Menurut data Kementerian Agama sebagaimana disampaikan oleh Direktorat Bina Umrah dan Haji Khusus Ditjen Penyelenggaraan Haji dan Umrah Kementerian Agama Nur Arifin saat membuka Evaluasi Penyelenggaraan Umrah dan Konsolidasi Persiapan Haji Khusus tanggal 29 November 2023 di Bogor, bahwa tercatat setidaknya ada 29 kasus yang muncul di sepanjang tahun 2023, 29 permasalahan Umrah itu terjadi pada rentang Januari – Agustus 2023. Problem terbanyak muncul pada Januari, hingga tujuh kasus. Sementara paling sedikit pada Agustus 2023, hanya satu kasus. Rata-rata pada bulan-bulan lainnya ada tiga sampai empat kasus.

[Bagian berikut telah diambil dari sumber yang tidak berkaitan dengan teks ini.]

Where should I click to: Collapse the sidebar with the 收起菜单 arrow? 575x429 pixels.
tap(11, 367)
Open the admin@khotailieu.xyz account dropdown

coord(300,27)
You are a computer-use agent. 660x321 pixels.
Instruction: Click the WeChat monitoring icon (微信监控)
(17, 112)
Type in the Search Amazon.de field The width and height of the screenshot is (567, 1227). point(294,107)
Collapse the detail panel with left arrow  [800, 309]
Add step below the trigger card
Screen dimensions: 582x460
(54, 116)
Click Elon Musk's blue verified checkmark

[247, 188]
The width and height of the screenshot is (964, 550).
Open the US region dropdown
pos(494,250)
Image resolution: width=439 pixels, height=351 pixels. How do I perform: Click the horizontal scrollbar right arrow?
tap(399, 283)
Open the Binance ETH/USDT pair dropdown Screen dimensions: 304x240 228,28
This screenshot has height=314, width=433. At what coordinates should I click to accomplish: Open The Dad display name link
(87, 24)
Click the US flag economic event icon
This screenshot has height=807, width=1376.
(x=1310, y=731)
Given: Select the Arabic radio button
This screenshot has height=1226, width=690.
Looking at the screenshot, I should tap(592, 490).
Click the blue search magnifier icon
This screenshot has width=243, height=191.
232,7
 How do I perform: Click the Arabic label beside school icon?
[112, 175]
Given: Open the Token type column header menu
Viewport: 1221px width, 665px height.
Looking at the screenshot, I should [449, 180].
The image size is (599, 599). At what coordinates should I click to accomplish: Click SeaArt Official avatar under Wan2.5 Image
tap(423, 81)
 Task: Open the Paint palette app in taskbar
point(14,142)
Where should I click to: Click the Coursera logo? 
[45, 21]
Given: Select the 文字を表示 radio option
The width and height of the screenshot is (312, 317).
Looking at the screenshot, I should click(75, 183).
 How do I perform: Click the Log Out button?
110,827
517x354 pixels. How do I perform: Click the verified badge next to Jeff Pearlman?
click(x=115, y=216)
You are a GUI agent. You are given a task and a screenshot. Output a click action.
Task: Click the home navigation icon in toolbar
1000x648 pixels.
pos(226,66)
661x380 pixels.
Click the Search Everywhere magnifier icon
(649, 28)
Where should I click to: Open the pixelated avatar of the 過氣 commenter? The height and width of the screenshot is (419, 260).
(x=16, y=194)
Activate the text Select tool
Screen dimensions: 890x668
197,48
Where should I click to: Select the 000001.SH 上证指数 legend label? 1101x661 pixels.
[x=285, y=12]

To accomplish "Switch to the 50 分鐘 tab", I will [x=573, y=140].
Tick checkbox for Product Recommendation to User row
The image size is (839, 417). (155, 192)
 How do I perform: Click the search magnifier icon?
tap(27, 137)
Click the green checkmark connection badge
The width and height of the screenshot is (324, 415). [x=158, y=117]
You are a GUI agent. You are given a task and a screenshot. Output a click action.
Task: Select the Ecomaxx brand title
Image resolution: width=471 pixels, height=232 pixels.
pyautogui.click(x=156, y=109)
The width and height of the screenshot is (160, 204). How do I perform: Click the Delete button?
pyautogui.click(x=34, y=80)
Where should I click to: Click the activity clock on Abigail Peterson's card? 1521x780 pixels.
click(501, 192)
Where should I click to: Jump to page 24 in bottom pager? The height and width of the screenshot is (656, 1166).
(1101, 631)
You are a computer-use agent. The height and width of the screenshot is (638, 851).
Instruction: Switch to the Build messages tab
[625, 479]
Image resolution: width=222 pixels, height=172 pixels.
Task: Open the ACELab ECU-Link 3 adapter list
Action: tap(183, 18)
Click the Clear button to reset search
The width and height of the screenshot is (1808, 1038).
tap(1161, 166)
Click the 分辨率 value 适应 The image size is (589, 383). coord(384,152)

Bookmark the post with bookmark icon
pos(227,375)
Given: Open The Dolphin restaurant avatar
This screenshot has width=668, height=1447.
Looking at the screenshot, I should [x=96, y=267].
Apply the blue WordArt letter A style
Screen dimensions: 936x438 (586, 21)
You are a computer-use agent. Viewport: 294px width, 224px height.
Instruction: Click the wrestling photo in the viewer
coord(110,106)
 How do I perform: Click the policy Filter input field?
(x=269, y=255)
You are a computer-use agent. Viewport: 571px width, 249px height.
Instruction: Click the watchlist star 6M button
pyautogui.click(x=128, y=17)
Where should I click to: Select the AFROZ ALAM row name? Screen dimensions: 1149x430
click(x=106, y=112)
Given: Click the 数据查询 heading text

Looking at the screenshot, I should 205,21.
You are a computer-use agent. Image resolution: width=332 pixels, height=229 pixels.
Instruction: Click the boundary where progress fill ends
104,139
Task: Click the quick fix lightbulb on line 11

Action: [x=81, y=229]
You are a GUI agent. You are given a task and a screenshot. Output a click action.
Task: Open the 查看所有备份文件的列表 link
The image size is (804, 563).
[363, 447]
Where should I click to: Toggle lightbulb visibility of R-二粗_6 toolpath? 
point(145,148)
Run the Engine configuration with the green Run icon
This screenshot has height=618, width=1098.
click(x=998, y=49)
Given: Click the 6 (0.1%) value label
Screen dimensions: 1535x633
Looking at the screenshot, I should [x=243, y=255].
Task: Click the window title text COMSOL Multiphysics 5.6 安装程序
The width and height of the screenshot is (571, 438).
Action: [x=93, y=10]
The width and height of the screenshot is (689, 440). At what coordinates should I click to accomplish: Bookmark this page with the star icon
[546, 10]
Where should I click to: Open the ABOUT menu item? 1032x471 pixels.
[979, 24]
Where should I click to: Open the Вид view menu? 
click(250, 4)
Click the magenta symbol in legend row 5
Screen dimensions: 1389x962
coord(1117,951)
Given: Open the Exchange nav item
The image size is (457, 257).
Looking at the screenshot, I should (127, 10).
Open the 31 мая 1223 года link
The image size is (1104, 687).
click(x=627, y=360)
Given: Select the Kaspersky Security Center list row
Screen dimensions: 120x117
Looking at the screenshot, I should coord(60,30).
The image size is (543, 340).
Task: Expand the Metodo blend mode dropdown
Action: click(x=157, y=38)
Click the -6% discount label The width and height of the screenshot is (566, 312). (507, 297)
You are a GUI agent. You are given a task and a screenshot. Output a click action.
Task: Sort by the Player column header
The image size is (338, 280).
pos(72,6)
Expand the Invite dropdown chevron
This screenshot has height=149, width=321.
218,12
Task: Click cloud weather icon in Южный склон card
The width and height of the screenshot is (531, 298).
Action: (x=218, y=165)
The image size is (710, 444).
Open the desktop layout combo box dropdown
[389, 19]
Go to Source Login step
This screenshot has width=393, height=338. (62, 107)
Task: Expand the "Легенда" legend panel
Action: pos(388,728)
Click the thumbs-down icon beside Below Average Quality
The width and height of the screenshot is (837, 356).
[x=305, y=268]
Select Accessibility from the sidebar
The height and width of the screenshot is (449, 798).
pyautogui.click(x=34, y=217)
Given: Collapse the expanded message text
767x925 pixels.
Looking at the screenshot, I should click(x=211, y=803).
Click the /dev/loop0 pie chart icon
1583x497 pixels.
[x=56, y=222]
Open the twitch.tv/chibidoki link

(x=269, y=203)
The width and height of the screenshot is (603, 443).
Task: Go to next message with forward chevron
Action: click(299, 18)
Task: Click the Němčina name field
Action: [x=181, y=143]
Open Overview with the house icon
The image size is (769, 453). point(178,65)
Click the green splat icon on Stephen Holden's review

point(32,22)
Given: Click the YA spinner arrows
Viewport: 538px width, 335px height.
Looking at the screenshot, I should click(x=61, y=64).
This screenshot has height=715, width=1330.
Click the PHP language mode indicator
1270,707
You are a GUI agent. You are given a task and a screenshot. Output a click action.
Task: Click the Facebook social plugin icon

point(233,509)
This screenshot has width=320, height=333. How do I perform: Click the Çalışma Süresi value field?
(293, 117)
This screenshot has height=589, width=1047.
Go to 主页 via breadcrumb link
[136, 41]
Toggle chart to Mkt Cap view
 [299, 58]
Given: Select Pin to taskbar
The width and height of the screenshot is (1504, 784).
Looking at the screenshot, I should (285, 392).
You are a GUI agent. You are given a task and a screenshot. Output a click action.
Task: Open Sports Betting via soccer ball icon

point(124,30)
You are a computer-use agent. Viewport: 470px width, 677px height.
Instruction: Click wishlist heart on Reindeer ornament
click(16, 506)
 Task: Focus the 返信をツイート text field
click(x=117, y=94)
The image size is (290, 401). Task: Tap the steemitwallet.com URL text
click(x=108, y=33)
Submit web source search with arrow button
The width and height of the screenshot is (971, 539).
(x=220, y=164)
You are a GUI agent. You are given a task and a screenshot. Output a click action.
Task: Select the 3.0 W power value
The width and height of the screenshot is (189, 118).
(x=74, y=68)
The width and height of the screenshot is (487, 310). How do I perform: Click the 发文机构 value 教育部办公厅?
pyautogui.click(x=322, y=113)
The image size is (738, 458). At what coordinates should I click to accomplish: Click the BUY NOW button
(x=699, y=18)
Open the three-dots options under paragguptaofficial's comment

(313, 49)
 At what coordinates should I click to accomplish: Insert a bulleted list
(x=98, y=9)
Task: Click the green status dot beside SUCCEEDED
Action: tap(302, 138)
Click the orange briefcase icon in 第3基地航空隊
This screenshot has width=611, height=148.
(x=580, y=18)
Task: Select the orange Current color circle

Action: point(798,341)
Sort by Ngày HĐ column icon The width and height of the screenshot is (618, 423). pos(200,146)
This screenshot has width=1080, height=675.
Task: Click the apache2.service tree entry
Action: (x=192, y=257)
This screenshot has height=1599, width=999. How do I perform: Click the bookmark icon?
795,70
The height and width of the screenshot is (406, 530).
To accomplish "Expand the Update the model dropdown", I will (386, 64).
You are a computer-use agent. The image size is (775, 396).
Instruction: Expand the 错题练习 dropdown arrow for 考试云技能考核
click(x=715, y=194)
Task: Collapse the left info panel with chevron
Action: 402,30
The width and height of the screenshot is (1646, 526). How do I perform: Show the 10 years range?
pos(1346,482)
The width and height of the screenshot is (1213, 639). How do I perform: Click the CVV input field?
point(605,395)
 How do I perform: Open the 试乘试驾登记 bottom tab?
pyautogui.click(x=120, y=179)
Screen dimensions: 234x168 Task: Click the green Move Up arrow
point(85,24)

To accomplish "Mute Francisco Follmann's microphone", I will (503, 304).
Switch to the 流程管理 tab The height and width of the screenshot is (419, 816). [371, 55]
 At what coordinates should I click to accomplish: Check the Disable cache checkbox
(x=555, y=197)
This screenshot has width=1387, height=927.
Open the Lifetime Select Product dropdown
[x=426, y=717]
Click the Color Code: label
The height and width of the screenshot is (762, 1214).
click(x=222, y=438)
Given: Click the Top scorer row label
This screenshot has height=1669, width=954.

Terdapat 10 Jenis Permasalahan UMRAH sebagaimana dimaksud yang dapat diuraikan secara singkat sebagai berikut :

  1. wanprestasi layanan di Arab Saudi;
  2. menunda berangkat dan tunda pulang karena kendala tiket; 
  3. persoalan internal Penyelenggara Perjalanan Ibadah Umrah/PPIU (perselisihan antar pengurus);
  4. perselisihan antar PPIU (jual beli paket, jual beli LA); 
  5. perselisihan antara PPIU dengan cabangnya (pembayaran biaya umrah); 
  6. umrah non prosedural oleh Non PPIU; 
  7. jemaah umrah hilang di Arab Saudi; 
  8. jemaah umrah tinggal melebihi batas visa (over stayer); 
  9. jemaah umrah gagal berangkat karena PPIU terkendala keuangan;
  10. serta PPIU membuka layanan di luar wilayah domisili tanpa dilengkapi dengan izin sebagai cabang.


Penanganan Permasalahan

Berbagai permasalahan sebagaimana dgambarkan di atas, telah diupayakan penanganan dan mencari solusi atas permasalahan tersebut, diantaranya  penanganan secara administratif berupa  pencabutan izin operasional atas beberapa penyelenggara perjalanan ibadah umrah (PPIU). Sebagai gambaran, setidaknya ada 4 (empat) PPIU yang diberi sanksi pada tahun 2023. Keempat travel haji dan umrah tersebut adalah :

  1. PT Amana Berkah Mandiri (PT ABM) dibekukan berdasarkan Keputusan Menteri Agama nomor 473 tahun 2023 tentang pembekuan perizinan berusaha penyelenggara perjalanan ibadah umrah PT Amana Berkah Mandiri. 
  2. PT Arofah Mina (AM) dibekukan berdasarkan Keputusan Menteri Agama nomor 473 tahun 2023 tentang pembekuan perizinan berusaha penyelenggara perjalanan ibadah umrah PT Mubina Fifa Mandiri. 
  3. PT Mubina Fifa Mandiri (MFM) dibekukan berdasarkan Keputusan Menteri Agama nomor 473 tahun 2023 tentang pembekuan perizinan berusaha penyelenggara perjalanan ibadah umrah PT Mubina Fifa Mandiri. 
  4. PT Arafah Media Jaya (AMJ) dibekukan berdasarkan Keputusan Menteri Agama nomor 473 tahun 2023 tentang pembekuan perizinan berusaha penyelenggara perjalanan ibadah umrah PT Arafah Media Jaya.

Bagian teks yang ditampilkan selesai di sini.